4. The policy of the courts to expedite disposal of cages and prevent clogging of dockets is well-nigh desirable. 18 Nonetheless, inconsiderate dismissals, even if without prejudice, do not constitute "a panacea nor a solution to the congestion of court dockets; while they lend a deceptive aura of efficiency to records of individual judges, they merely postpone the ultimate reckoning between the parties. In the absence of clear lack of merit or intention to delay, justice is better served by a brief continuance, trial on the merits, and final disposition of the cases before the court." 19 The desire to reduce docket congestion should not be allowed to justify the sacrifice the substantial rights of the litigants. Speed in judicial administration should not be promoted at the expense of justice, which is indispensable to any court system worthy of its name.
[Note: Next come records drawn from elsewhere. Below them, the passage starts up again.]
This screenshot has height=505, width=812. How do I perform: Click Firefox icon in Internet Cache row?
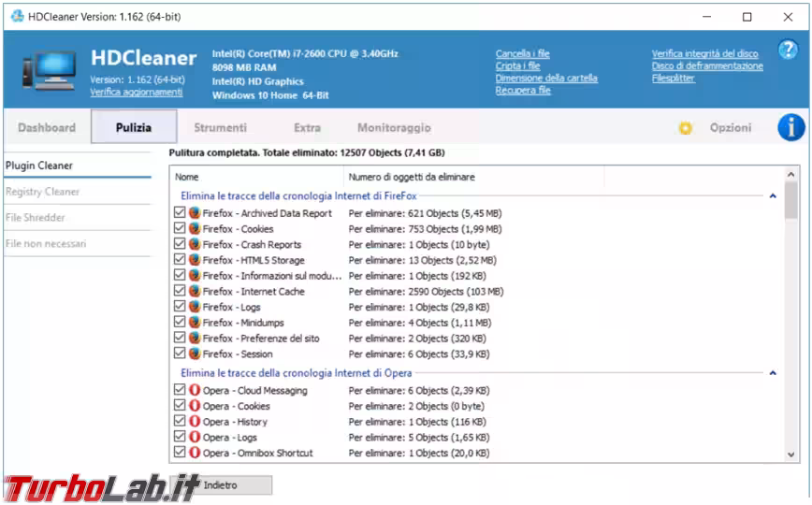[195, 292]
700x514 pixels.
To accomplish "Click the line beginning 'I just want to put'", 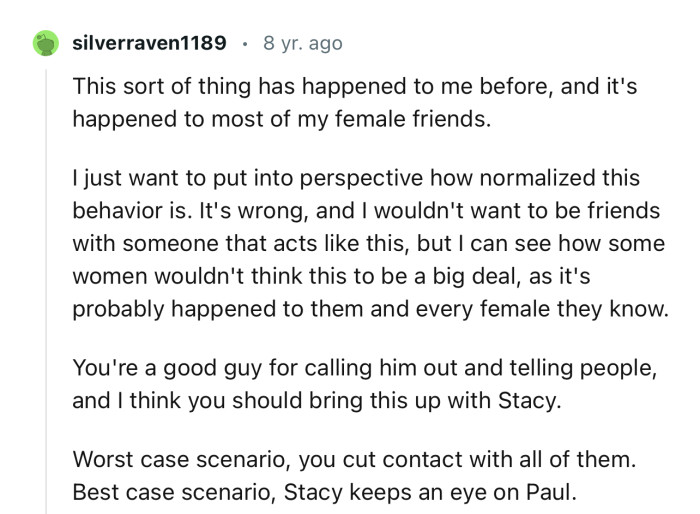I will (x=355, y=181).
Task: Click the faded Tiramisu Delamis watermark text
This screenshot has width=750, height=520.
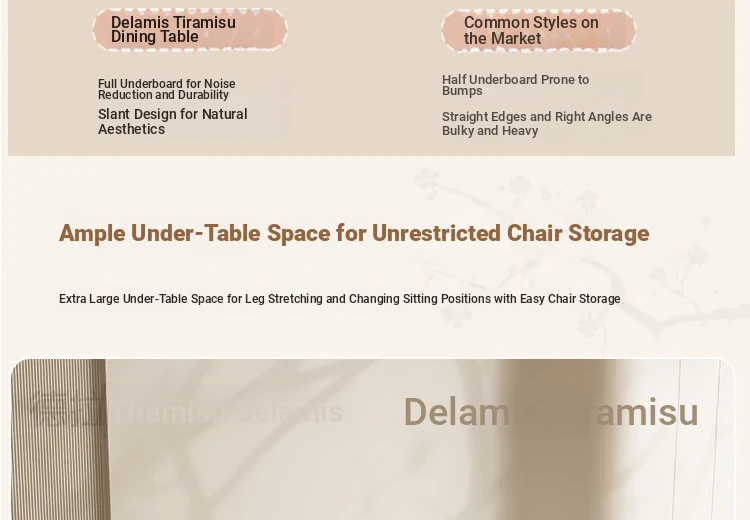Action: [x=227, y=412]
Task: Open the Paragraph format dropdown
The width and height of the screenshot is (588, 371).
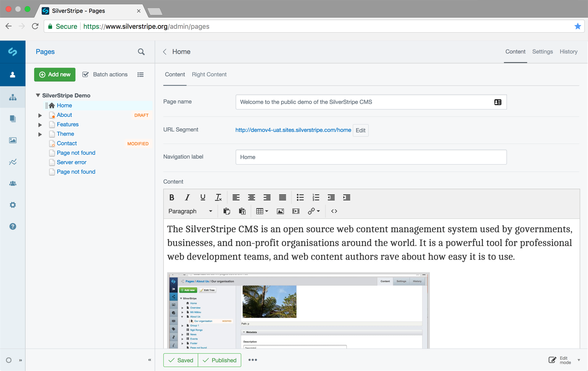Action: [x=190, y=211]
Any attempt to cut down on court congestion by dismissal of meritorious lawsuits "is doomed to fail even in its misguided purpose of promoting speed in judicial administration," because litigants with meritorious lawsuits are not likely to accept such rulings without exhausting all available appellate remedies. As a result, any reduction of trial court dockets accomplished by such dismissals will be more than offset by the increased burden on appellate remedies. As a result, any reduction of trial court dockets accomplished by such dismissals will be more than offset by the increased burden on appellate courts. 20

ACCORDINGLY, the order of the respondent trial court dated December 27, 1974, dismissing petitioners' civil complaint for failure to prosecute, as well as that of May 9, 1975, denying their motion for reconsideration, are hereby reversed and set aside. Respondent trial court is hereby directed upon receipt hereof to immediately resume the reception of petitioners' evidence and decide the case on the merits. No costs.

SO ORDERED.

Teehankee (Chairman), Makasiar, Esguerra and Muñoz Palma, JJ., concur.

 

Footnotes

1 Supreme Court Resolution of November 17, 1975.
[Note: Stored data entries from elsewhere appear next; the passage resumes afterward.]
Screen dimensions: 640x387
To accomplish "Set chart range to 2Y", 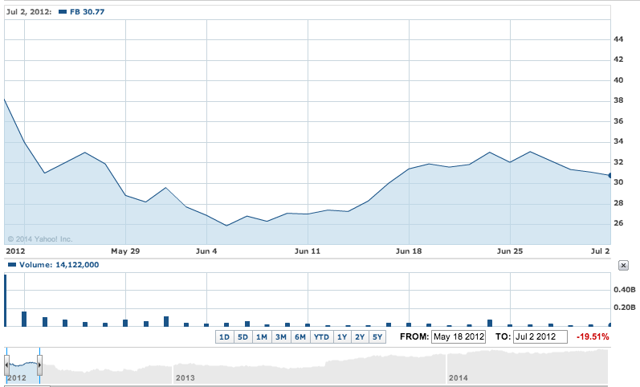I will tap(360, 337).
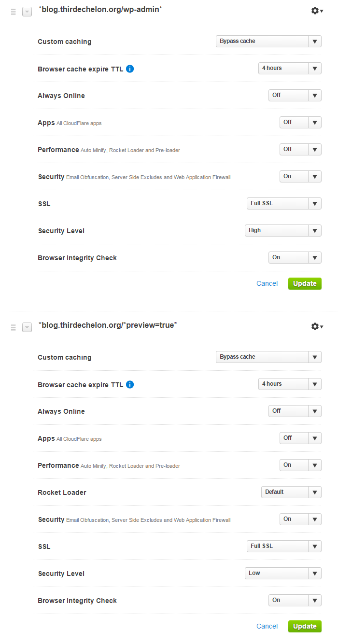This screenshot has height=644, width=338.
Task: Open Custom caching dropdown in wp-admin rule
Action: point(268,41)
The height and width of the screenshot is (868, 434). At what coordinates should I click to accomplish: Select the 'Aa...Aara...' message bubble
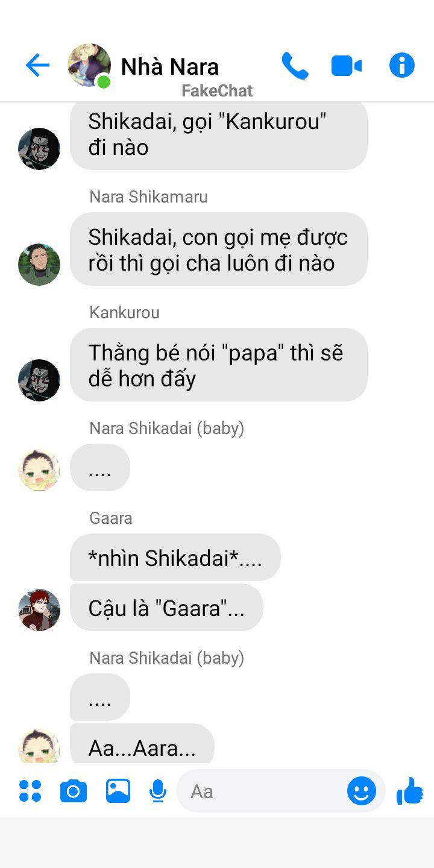[142, 744]
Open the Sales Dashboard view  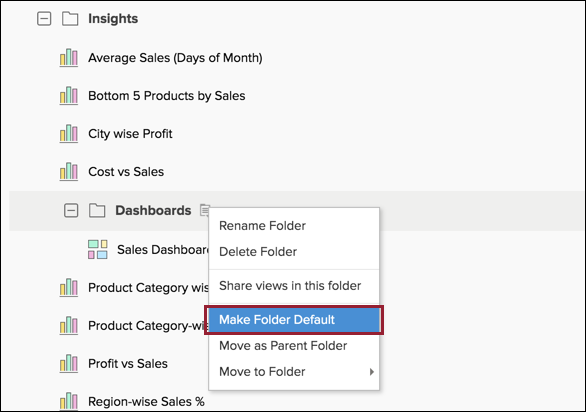pos(163,249)
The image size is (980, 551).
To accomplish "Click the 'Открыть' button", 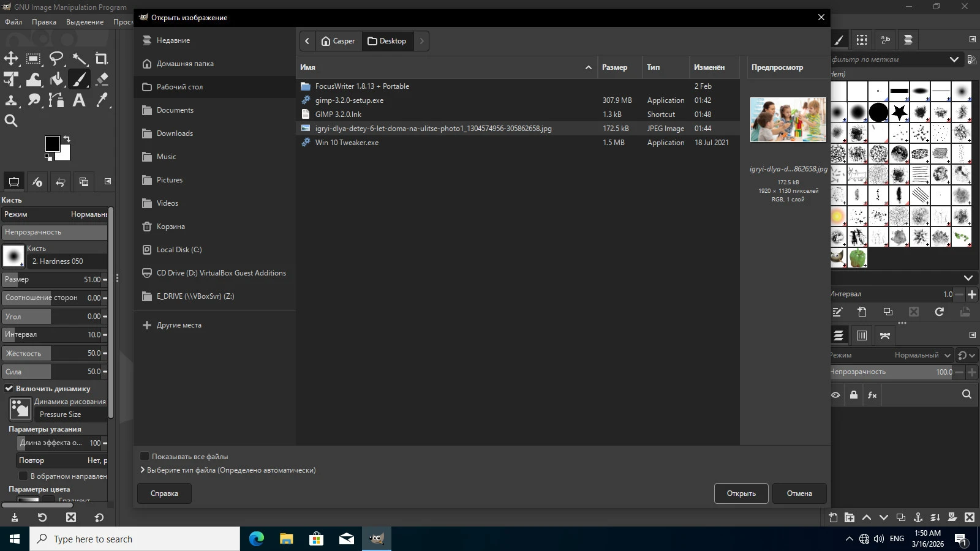I will pyautogui.click(x=741, y=493).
2 See Manila Herald Publishing Co. vs. Ramos, 88 Phil. 98 (1951).

3 See Separate Opinion of Justice Barredo in Vda. de Palanea v. Chua Keng Kian L-26430, March 11, 1969, 27 SCRA 390.

4 24 Am Jur 2d 50-51; 38 L. Ed. 1037.

5 Manson v. First Nat. Bank, 366 Pa 211, 77 A 2d 399.

6 Brandt v. Behn Meyer & Co., 38 Phil. 354-356 (1918).

7 See Dissenting Opinion of Justice Tuazon in Chuan v. De la Fuente, 90 Phil. 816-17 (1952).

8 See monthly reports of respondent court from 1971 to 1974 on file with the Statistics Division of the Supreme Court.

9 The motion was filed on January 23, 1975 and the opposition thereto on January 31, 1975. Respondent court denied the motion on May 9,1975, after petitioners have filed a motion on April 23,1975, for resolution of the motion for reconsideration.

10 Municipality of Dingras v. Bonoan, 85 Phil. 458-59 (1950).

11 Flores v. Phil. Alien Property Administrator, 107 Phil. 778 (1960); Montelibano v. Benares, 103 Phil. 110 (1958); Adorable v. Bonifacio, 105 Phil. 1269 (1959); Inter-Island Gas Service, Inc. v. De la Gerna, L-17631, October 19, 1966, 18 SCRA 390.

12 Vernus- Sanciangco v. Sanciangco L-16219, April 28, 1962, 4 SCRA 1209.

13 Rudd v. Rogerson, 15 ALR 2d 672; Cervi v. Greenwood, 147 Colo 190, 362 P 2d 1050 (1961).

14 27 C.J.S. 235-36; 15 ALR 3rd 680.

15 Municipality of Dingras v. Bonoan, see In. 10

16 L-12960, January 31, 1962, 4 SCRA 167.

17 See Arellano v. CFI of Sorsogon, Branch 1, L-34897, July 15, 1975, Second Division, per Barredo, J., 65 SCRA 63-64; Pagadian Iron Mines, Inc. v. Surigao Consolidated Mining Co., Inc., L-29454, July 22, 1971, 40 SCRA 54; Mina v. Pacson L-17828, August 31, 1963, 8 SCRA 778.

18 Elser Inc. v. Macondray & Co., 96 Phil. 397 (1955).

19 Macasa v. Herrera, 101 Phil. 47-48 (1957).

20 See Separate Opinion of Justice Douglas in Link v. Wabash R. Co., 8 L. Ed. 2d (1962).